Shear stress-induced angiogenesis in mouse muscle is independent of the vasodilator mechanism and quickly reversible.

Aim: Is modulation of skeletal muscle capillary supply by altering blood flow due to a presumptive shear stress response per se, or dependent on the vasodilator mechanism? Methods: The response to four different vasodilators, and cotreatment with blockers of NO and prostaglandin synthesis, was compared. Femoral artery blood flow was correlated with capillary-to-fibre ratio (C:F) and protein levels of putative angiogenic compounds. Results: All vasodilators induced a similar increase in blood flow after 14 days, with a similar effect on C:F (1.62 ± 0.05, 1.60 ± 0.01, 1.57 ± 0.06, 1.57 ± 0.07, respectively, all P < 0.05 vs. control 1.20 ± 0.01). Concomitant inhibitors revealed differential effects on blood flow and angiogenesis, demonstrating that a similar response may have different signalling origins. The time course of this response with the most commonly used vasodilator, prazosin, showed that blood flow increased from 0.40 mL min−1 to 0.61 mL min−1 by 28 days (P < 0.05), dropped within 1 week after the cessation of treatment (0.54 mL min−1; P < 0.05) and returned to control levels by 6 weeks. In parallel with FBF, capillary rarefaction began within 1 week (P < 0.05), giving C:F values similar to control by 2 weeks.

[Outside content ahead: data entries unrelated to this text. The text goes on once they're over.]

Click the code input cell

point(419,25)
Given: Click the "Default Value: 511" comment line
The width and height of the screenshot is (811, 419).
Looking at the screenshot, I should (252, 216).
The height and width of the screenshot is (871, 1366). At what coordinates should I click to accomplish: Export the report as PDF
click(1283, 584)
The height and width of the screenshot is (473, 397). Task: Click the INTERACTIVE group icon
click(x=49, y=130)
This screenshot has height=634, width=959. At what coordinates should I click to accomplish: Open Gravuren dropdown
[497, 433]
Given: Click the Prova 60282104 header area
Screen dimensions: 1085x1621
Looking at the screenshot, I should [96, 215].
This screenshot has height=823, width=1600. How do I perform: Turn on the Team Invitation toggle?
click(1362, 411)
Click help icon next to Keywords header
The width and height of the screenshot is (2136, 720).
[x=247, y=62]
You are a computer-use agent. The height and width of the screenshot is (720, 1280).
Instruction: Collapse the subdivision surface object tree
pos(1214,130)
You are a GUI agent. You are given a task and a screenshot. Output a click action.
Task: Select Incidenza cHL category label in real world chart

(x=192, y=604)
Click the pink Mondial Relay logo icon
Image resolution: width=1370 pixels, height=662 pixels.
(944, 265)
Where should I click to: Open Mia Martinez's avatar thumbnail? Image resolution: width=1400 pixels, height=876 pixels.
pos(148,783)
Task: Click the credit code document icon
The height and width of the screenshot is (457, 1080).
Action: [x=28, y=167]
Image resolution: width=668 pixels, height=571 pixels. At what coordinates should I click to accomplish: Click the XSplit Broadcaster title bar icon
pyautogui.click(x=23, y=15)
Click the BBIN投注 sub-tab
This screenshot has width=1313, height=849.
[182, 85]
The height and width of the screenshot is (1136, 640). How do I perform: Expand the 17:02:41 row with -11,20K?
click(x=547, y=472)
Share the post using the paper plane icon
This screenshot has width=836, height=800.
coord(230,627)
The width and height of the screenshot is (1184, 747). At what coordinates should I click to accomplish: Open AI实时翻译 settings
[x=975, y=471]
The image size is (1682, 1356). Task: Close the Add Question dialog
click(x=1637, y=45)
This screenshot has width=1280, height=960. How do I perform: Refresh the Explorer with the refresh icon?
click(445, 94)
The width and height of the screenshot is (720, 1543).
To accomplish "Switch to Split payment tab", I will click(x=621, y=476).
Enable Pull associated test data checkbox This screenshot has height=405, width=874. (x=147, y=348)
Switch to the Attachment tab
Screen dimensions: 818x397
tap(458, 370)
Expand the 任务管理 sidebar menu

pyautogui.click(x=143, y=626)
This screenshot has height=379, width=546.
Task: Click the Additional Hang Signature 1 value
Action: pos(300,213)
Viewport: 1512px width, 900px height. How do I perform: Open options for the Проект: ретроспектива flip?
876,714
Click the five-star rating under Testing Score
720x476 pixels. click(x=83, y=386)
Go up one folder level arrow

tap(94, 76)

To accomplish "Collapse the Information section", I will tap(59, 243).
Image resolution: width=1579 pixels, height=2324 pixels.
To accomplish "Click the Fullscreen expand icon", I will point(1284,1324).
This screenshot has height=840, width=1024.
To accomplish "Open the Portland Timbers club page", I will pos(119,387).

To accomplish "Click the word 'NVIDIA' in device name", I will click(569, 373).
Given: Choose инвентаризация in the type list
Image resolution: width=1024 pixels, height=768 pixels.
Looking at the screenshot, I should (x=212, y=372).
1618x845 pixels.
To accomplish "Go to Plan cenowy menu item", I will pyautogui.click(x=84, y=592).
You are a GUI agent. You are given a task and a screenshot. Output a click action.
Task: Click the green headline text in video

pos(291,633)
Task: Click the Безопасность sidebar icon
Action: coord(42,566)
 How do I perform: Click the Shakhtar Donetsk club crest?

Of the dominant signalling pathways, prazosin decreased muscle VEGF, but increased its cognate receptor Flk-1 (both P < 0.01); levels of eNOS varied with blood flow (P < 0.05), and Ang-1 initially increased, while its receptor Tie-2 was unchanged, with only modest changes in the antiangiogenic factor TSP-1. Conclusion: Hyperaemia-induced angiogenesis, likely in response to elevated shear stress, is independent of the vasodilator involved, with a rapid induction and quick regression following the stimulus withdrawal.